SOURCE DOCUMENT:
::::::

The graveyard house is a unique proposition by Roy: it offers readers to reimagine the space and plays with the potency of the same. They place the abject entities and identities right in the middle, and therefore constituting a heterotopia: a Foucauldian space for the ‘Others;’ a ghetto without hegemonies. ‘The one clear criterion was that Jannat Funeral Services would only bury those whom the graveyards and imams of the Duniya had rejected.’ Hence, Anwar bhai, a brothel owner, can bring the mutilated body of Rubina – who worked in the brothel – to cover her body in shroud and finish the funeral with dignity. Interesting fact is that, even the police – a machinery of state – brought bodies to them for burial services: it becomes an act of preventing the social ‘haemorrhage’; a ‘respite’. Roy, juxtaposing art with politics, in a polemical manner, reminds the reader that the fable of national unification will only triumph if the subjectivity of a Muslim, an orphan, or a queer are being equally heard. She refuses to provide any ‘harmonically hermetic’ solution to the problems of the land but attempts to disturb the rhetoric, and symbolic order of the kind of jingoist narratives and propaganda that permeates the mass media and ends up celebrating the lush and fecund ‘middle,’ the liminal.

In the final few pages, we read how Roy’s ‘patchwork of narratives’ – as described by the Guardian – ends ‘binding together the worlds that have been ripped apart.’ On the final night Tilo, daughter of a Syria Christan woman and a man belonging to the Dalit community, spent with lover Musa, a Muslim by birth, they fell into each other’s arms, wrapping themselves with the wonder of their first meeting; the fable of infinite injustice thus dissolves with the footnote of hope, comradery, solidarity, and extensively, love. Roy’s psychological landscape is therefore inclusive: open to all kinds of defiance, even to those who are categorically nonhuman entities: a dung beetle or a kitten’s bare fangs add to the symbolic halt in heaven falling apart. Roy thus merges life with nonlife, being with non-being to paint a poetry of resistance.

::::::

SUPPLIED MATERIAL:
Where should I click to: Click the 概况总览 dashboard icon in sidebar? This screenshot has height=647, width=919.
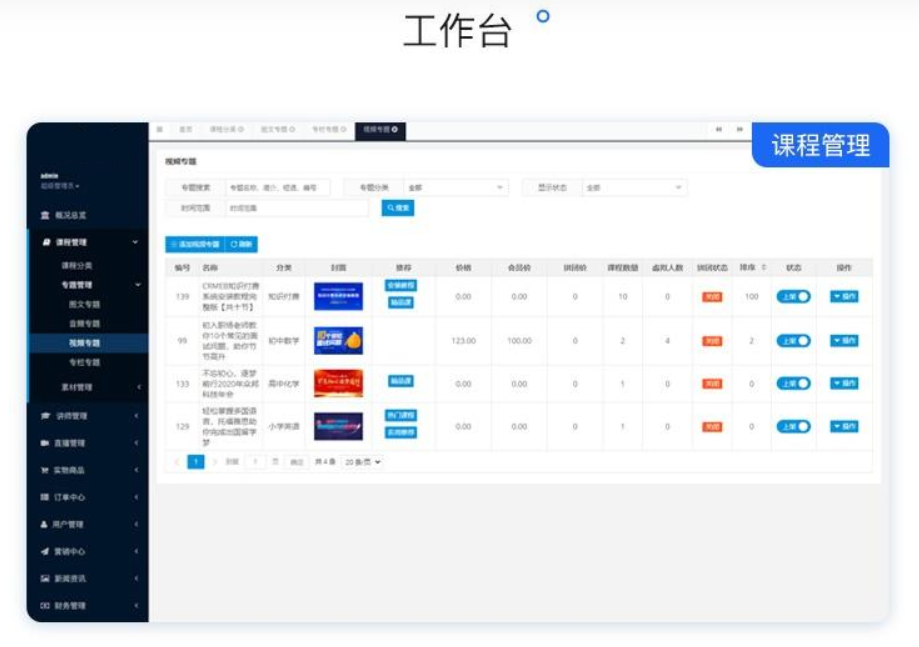tap(45, 216)
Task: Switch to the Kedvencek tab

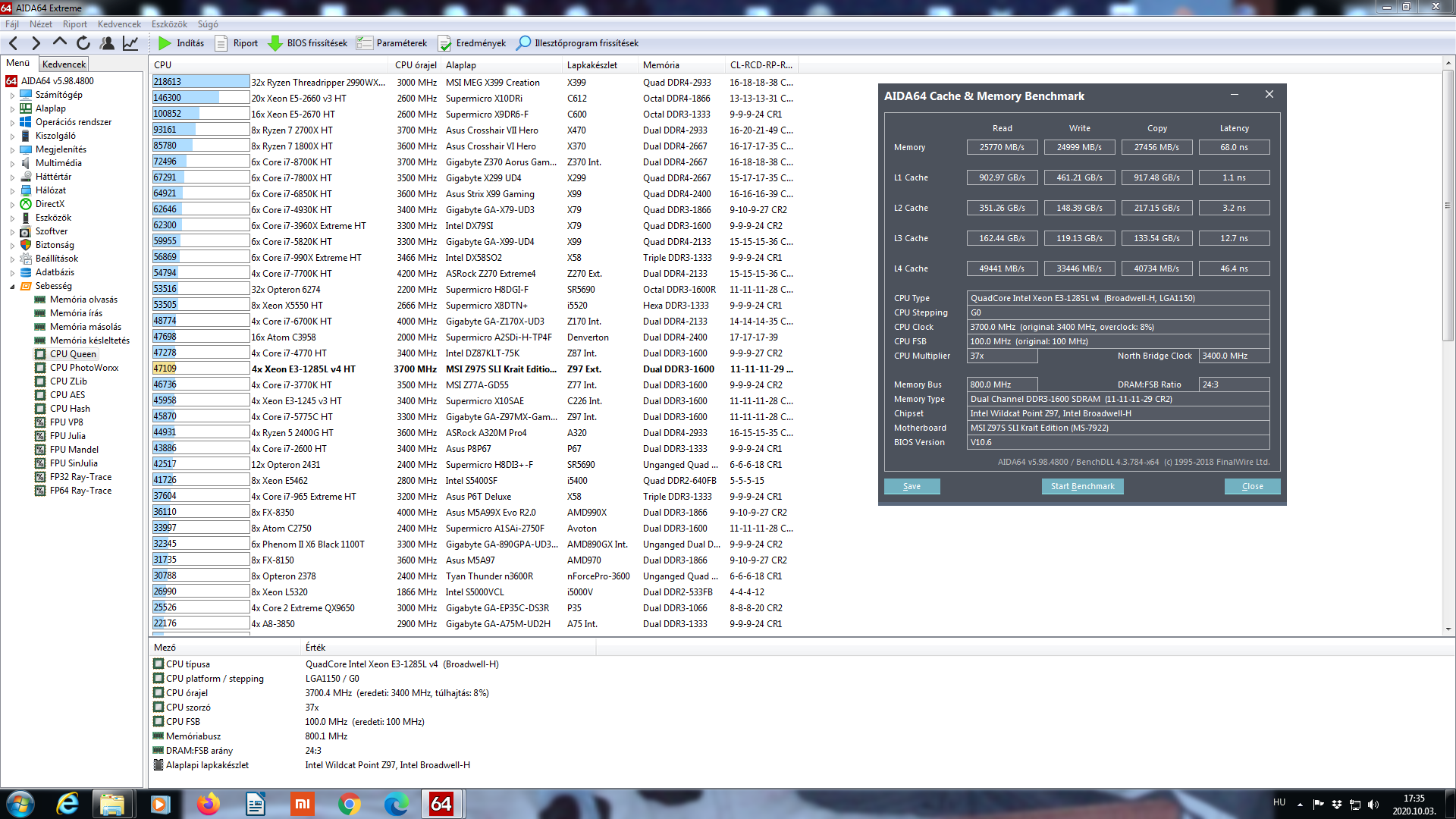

::::::

DIRECTIONS:
a) According to the essay on Roy, whom would Jannat Funeral Services bury?
b) Reproduce word for word the passage of the essay on Roy that begins at "In the final" and stops after "poetry of resistance.".

WRITTEN ANSWERS:
a) Only those whom the graveyards and imams of the Duniya had rejected.

b)
In the final few pages, we read how Roy’s ‘patchwork of narratives’ – as described by the Guardian – ends ‘binding together the worlds that have been ripped apart.’ On the final night Tilo, daughter of a Syria Christan woman and a man belonging to the Dalit community, spent with lover Musa, a Muslim by birth, they fell into each other’s arms, wrapping themselves with the wonder of their first meeting; the fable of infinite injustice thus dissolves with the footnote of hope, comradery, solidarity, and extensively, love. Roy’s psychological landscape is therefore inclusive: open to all kinds of defiance, even to those who are categorically nonhuman entities: a dung beetle or a kitten’s bare fangs add to the symbolic halt in heaven falling apart. Roy thus merges life with nonlife, being with non-being to paint a poetry of resistance.